Dieses Ökosystem steht nicht unter demselben Schutz wie der Amazonas, wo die Abholzung für Viehzucht in den vergangenen Jahren zurückgegangen ist. Nach Angaben der brasilianischen Raumfahrtbehörde INPE habe sich die Abholzung im vergangenen Jahr im Amazonas halbiert, im Cerrado sei sie hingegen im Vergleich zu 2022 um 43 Prozent gestiegen. Studien zeigen, dass mit dem verbesserten Schutz des Amazonas in internationalen Vereinbarungen die Abholzung im benachbarten Feuchtsavannengebiet zunahm.
Der Cerrado, der sich über mehrere Bundesstaaten Brasiliens erstreckt und an den Amazonas grenzt, sei um nichts weniger wichtig als der Amazonas-Regenwald, so Global Witness, werde aber weniger geschützt. Die NGO spricht von einer sich anbahnenden „ökologischen Katastrophe“.
Auch die EU-Abholzungsverordnung, die Ende Dezember dieses Jahres in Kraft treten und die Einfuhr von Produkten aus abgeholztem Land verringern soll, würde einen großen Teil des Cerrado nicht abdecken, da die Bäume nicht hoch genug sind. Die EU-Kommission gab gegenüber der BBC an, dass die EU-Verordnung zwei Drittel des Cerrado abdecken würde. Allerdings solle bei der ersten Überprüfung der Gesetzgebung eine Ausweitung der erfassten Gebiete überlegt werden.
CO2-Speicherkapazität reduziert
Der Cerrado bedeckt rund ein Fünftel Brasiliens und ist Heimat unzähliger Arten, darunter mehr als 6.000 Baumarten.
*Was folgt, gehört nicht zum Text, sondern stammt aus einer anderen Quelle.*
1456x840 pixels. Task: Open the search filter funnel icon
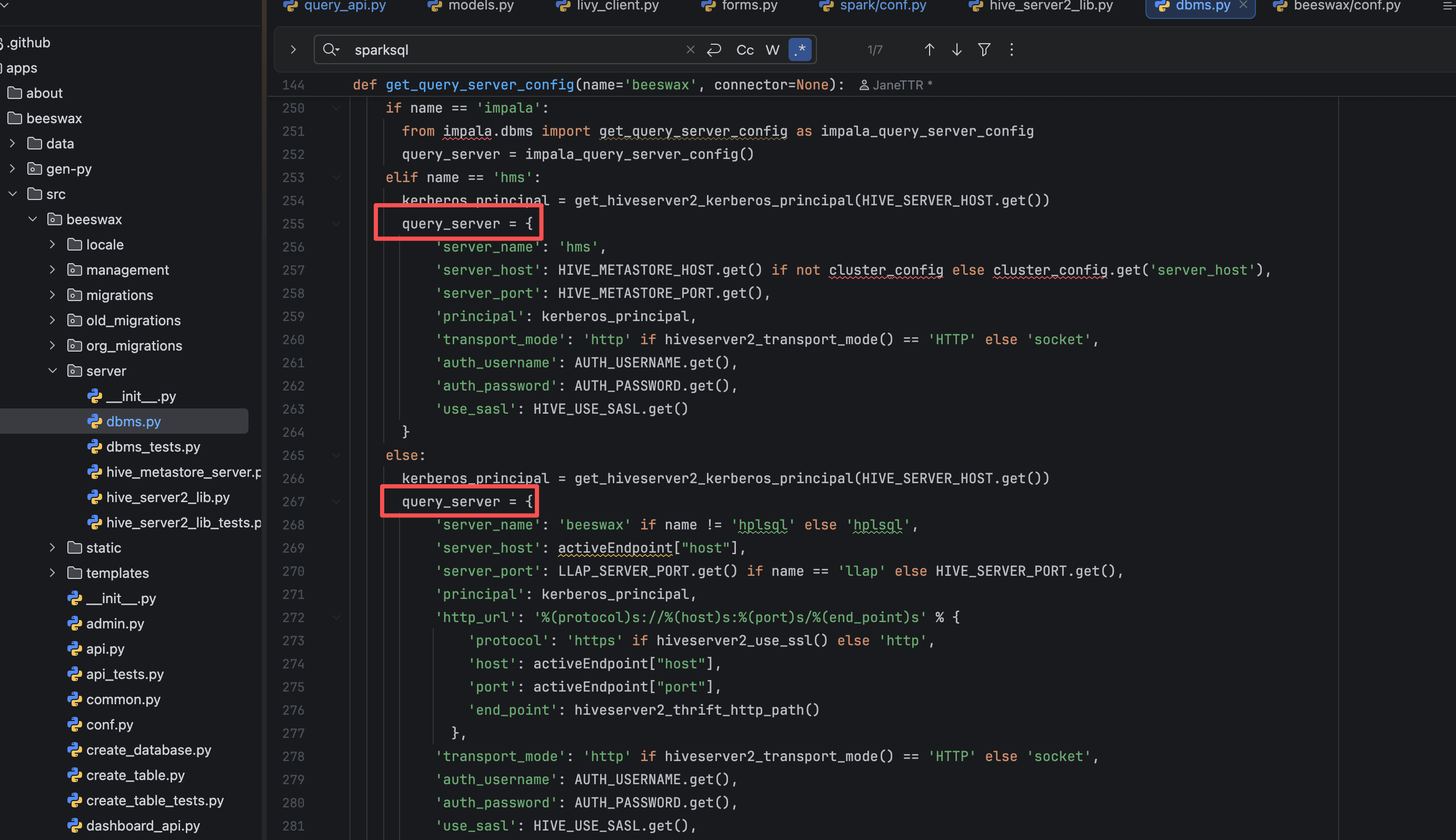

Mit der Abholzung werden nicht nur Fauna und Flora bedroht, vielmehr könnten Millionen Tonnen Kohlenstoff freigesetzt werden. Denn die weit verzweigten Wurzeln der Bäume ermöglichen den Pflanzen, Dürren und Brände zu überstehen und Kohlenstoff zu speichern – fünfmal mehr in Wurzeln und Boden als über der Erde.
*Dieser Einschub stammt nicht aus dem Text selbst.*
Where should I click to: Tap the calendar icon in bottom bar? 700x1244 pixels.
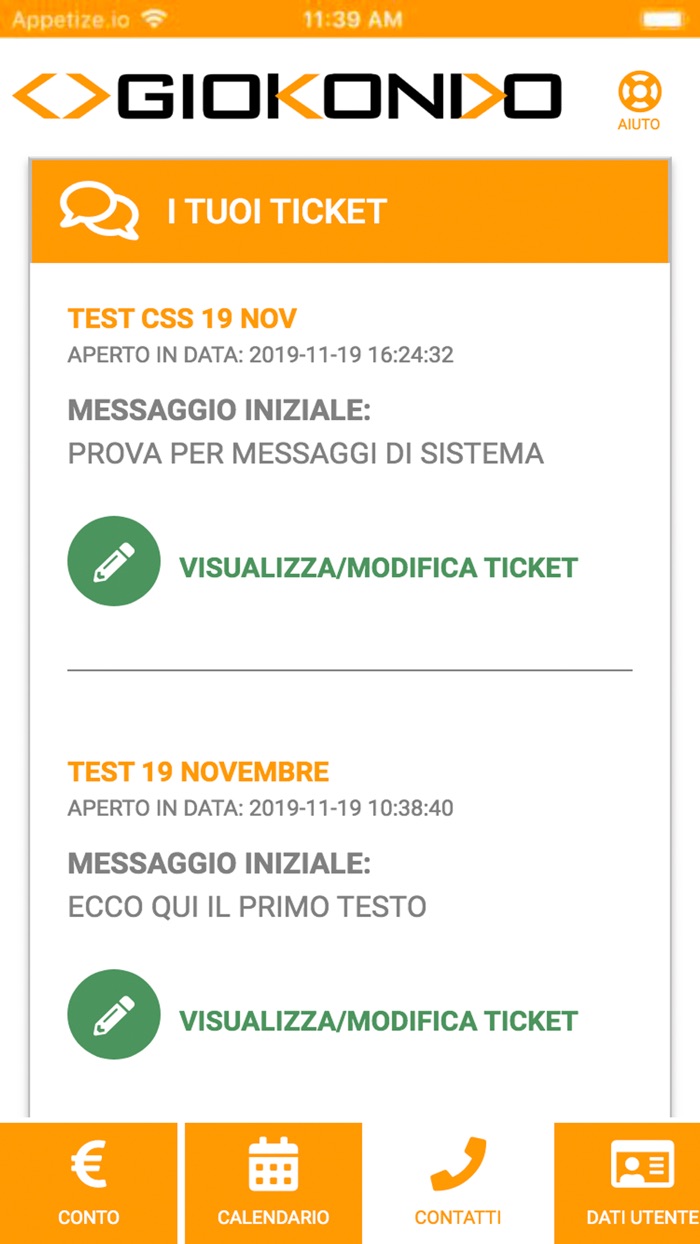[273, 1165]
Noch 2017 soll der Cerrado 13,7 Millionen Tonnen Kohlendioxid gespeichert haben – das war mehr, als China 2020 freisetzte. Mit der Abholzung der vergangenen Jahre dürfte diese Speicherkapazität aber abgenommen haben.
Neun Rinder pro Einwohner
Global Witness konzentrierte sich für die Studie auf den brasilianischen Bundesstaat Mato Grosso, in dem mit 32,8 Millionen die meisten Rinder des Landes leben – neun Tiere pro Einwohner. Die NGO wirft drei der weltgrößten Fleischverpackungsunternehmen, JBS, Minerva und Marfrig, vor, Rindfleisch von Farmen zu beziehen, die mit illegaler Abholzung in Verbindung stehen.
Knapp die Hälfte der Farmen im Cerrado, die diese Unternehmen beliefern, fällte Bäume, stellte Global Witness fest. Im Amazonas waren es knapp zehn Prozent aller Farmen in Mato Grosso. Die drei Fleischverpackungsunternehmen wiesen die Anschuldigungen zurück und sagten, dass sie nach den lokalen Gesetzen handelten. Es würden keine Tiere aus abgeholzten Gebieten erworben. Gemeinsam exportierten sie 2022 Rindfleisch im Wert von rund 90 Milliarden Euro – auch in die EU.
Abholzung überwiegend illegal
Die NGO stützte sich für ihre Untersuchung auf Transportgenehmigungen, die Rückschlüsse auf die Herkunftsfarmen und Lieferketten geben, und verglich diese mit Satellitendaten, die Aufschluss gaben, ob in den Jahren zuvor auf diesen Farmen Abholzung erfolgte. Die Zahlen beziehen sich auf 2019, seither werden die Transportgenehmigungen nicht mehr veröffentlicht. Es fehle an Transparenz, kritisiert Global Witness.
Die NGO schätzt, dass zwischen 2008 und 2019 auf den untersuchten Zulieferfarmen für die drei großen Fleischkonzerne eine Fläche von mehr als 600 Quadratkilometern abgeholzt wurde. Die Klimaexpertin Viola Heinrich rechnete im BBC-Interview sogar mit einer noch größeren betroffenen Fläche. Es gab in dem Zeitraum auch staatlich genehmigte Abholzung. Die Genehmigungen deckten laut der Studie aber nur ein Prozent des abgeholzten Landes ab. Der größte Teil erfolgte also illegal.